Huge ag investments by Africa’s richest man threaten expansion of illegal deforestation in Nigeria

17.07.2017

The drill monkey is found in Cross River National Park, a likely target for the new investment Photo: John C. Cannon for MongaBay

A corporation led by Africa’s richest man, which is already involved in the alleged illegal conversion of some of Nigeria’s few remaining areas of dense natural forest, has announced plans for a huge expansion of agricultural plantations in the country.

Secretive billionaire Aliko Dangote intends to invest nearly $5 billion in expanding oil palm, soy and sugarcane production in Nigeria, his firm’s executive director said on 12 July. The initial investments alone are expected to require more than 5500 square kilometres of land.
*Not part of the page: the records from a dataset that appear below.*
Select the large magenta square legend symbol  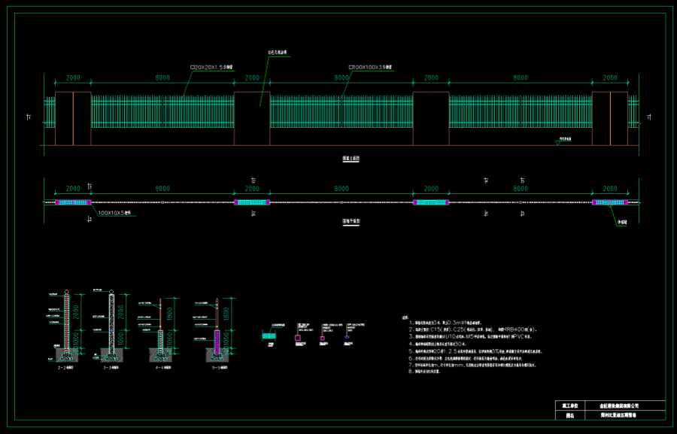point(299,339)
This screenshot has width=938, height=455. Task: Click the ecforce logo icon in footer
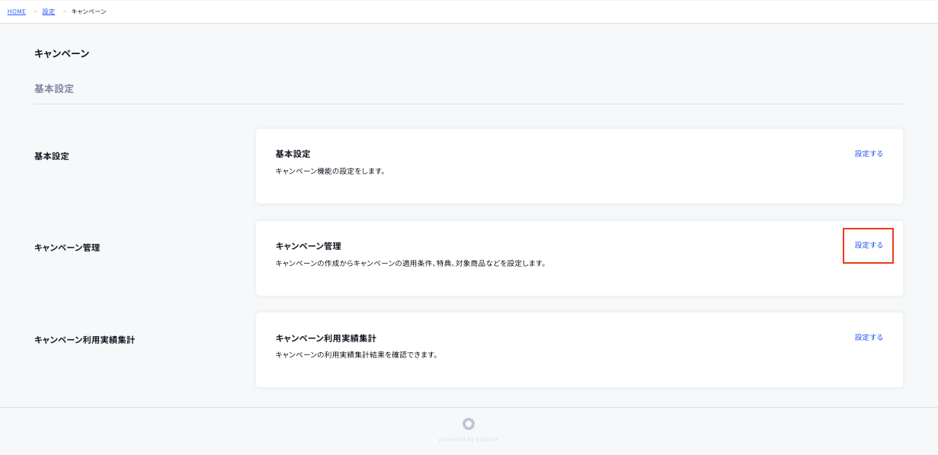click(468, 423)
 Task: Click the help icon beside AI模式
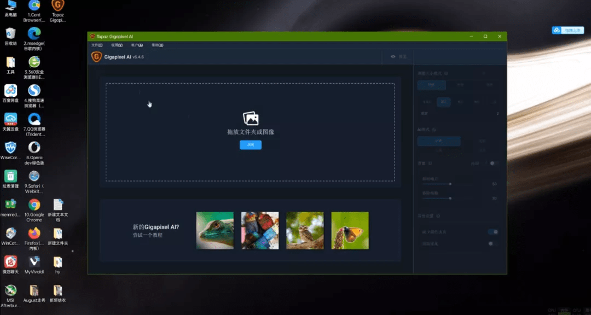click(434, 130)
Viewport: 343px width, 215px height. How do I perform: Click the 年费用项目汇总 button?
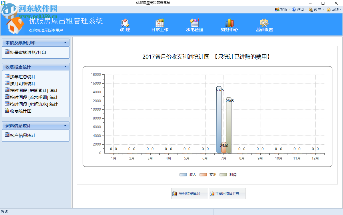tap(227, 194)
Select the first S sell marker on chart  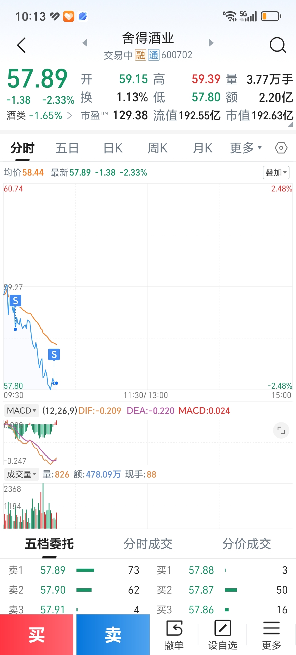click(x=15, y=301)
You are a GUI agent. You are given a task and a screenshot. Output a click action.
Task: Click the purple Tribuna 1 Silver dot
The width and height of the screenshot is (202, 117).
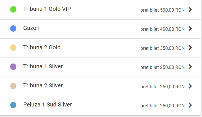point(13,67)
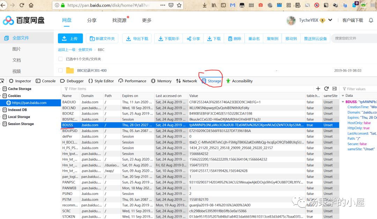Switch to the Network devtools tab
This screenshot has height=219, width=377.
point(187,81)
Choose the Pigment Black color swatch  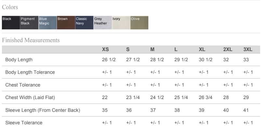tap(29, 23)
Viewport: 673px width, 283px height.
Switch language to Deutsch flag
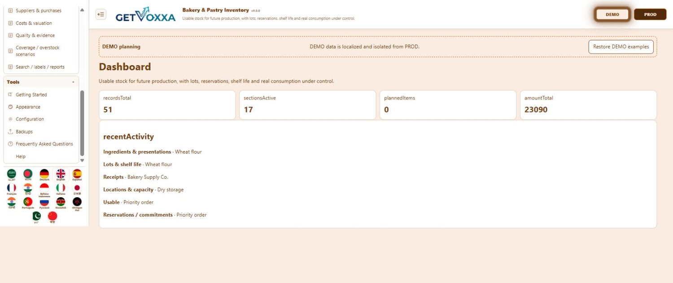[44, 174]
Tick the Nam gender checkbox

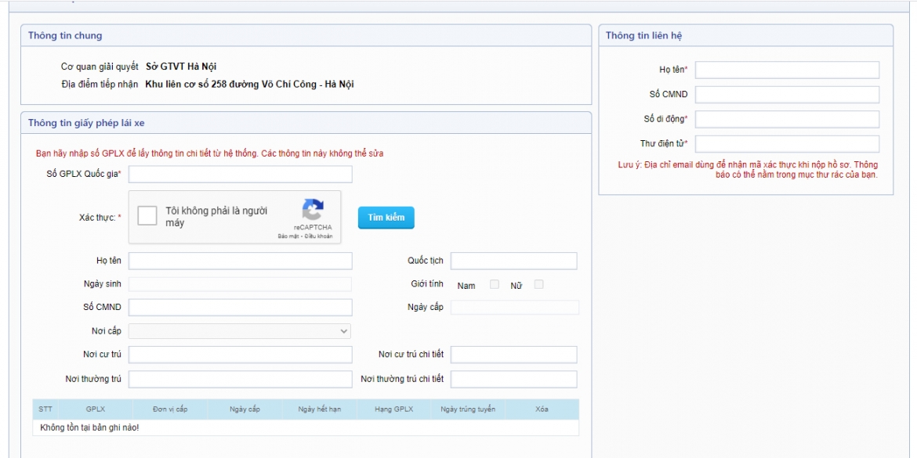[495, 284]
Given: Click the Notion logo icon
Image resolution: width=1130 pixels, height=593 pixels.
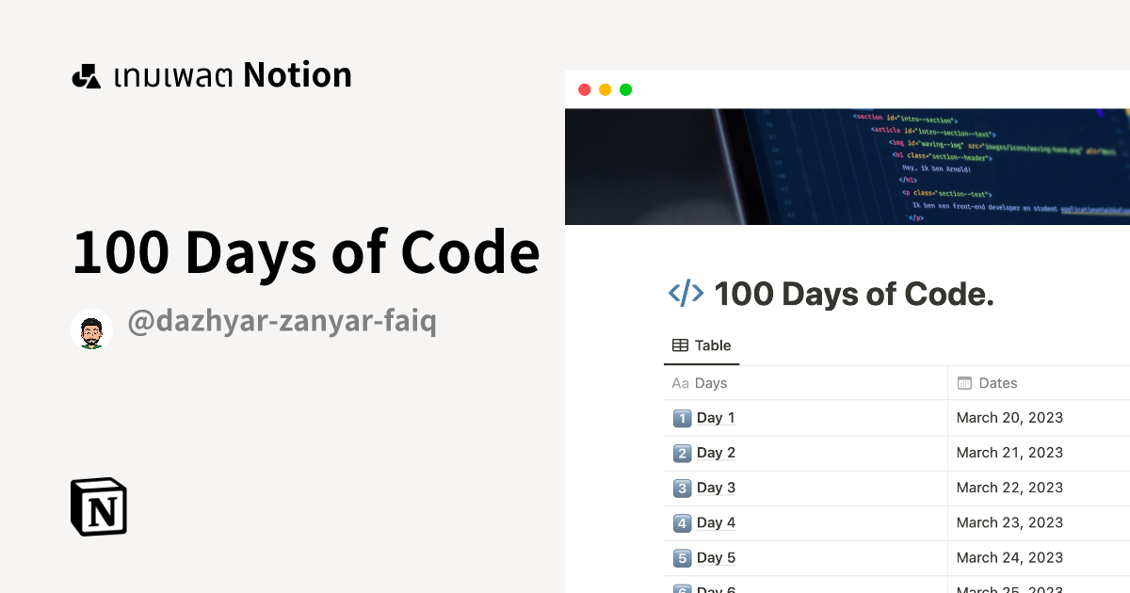Looking at the screenshot, I should click(99, 506).
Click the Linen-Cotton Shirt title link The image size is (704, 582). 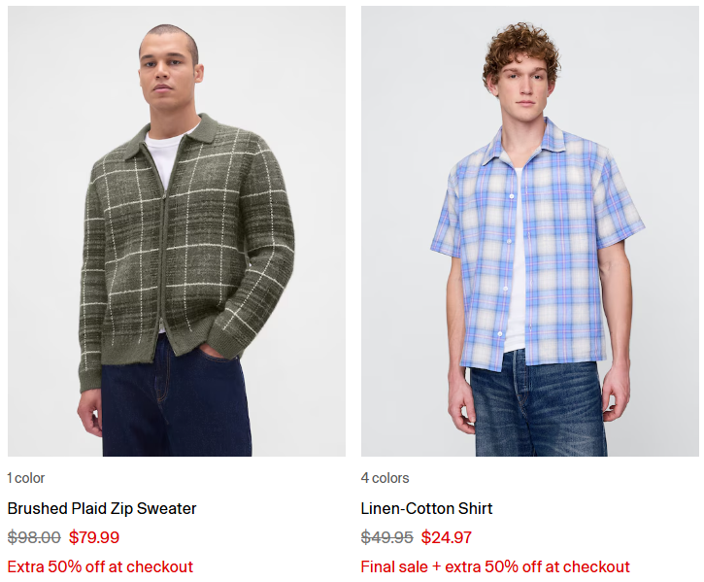coord(426,508)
It is unclear how the company will be able to find an area more than three times the size of Greater London in one of Africa’s most densely populated countries without threatening Nigeria’s remaining natural forests. Only a limited area of southern Nigeria has a climate suitable for growing palm oil and sugarcane, and this is also the most densely settled part of the country. What unpopulated land does exist is mostly forested. It is very likely that much of the new investment will be targeted at Nigeria’s Cross River State, on the Cameroonian border. Cross River has retained more of its dense forest than any other state in Nigeria. Unfortunately, it is also one of Nigeria’s “premier agricultural investment destinations”.

Dangote’s companies already own some 15,000 hectares of ‘greenfield’ land in Cross River State, which they are developing into oil palm and pineapple plantations. Large swathes of this land overlap with the Cross River National Park, allegedly having been issued to the company by the authorities in breach of regulations. The Park encompasses one of the oldest rainforests in Africa, and is home to a range of endangered species including gorillas and chimpanzees. The 9000-hectare oil palm license issued to Dangote subsidiary Dansa Agro-Allied overlaps completely with the National Park (see image). Satellite images show it is made up entirely of virgin, closed-canopy tropical forest. As of 2013 the company was intending to convert the whole area by the end of 2018, though analysis of recent satellite images by Earthsight reveals activity has yet to start. Clearance has begun in the neighbouring pineapple plantation, however.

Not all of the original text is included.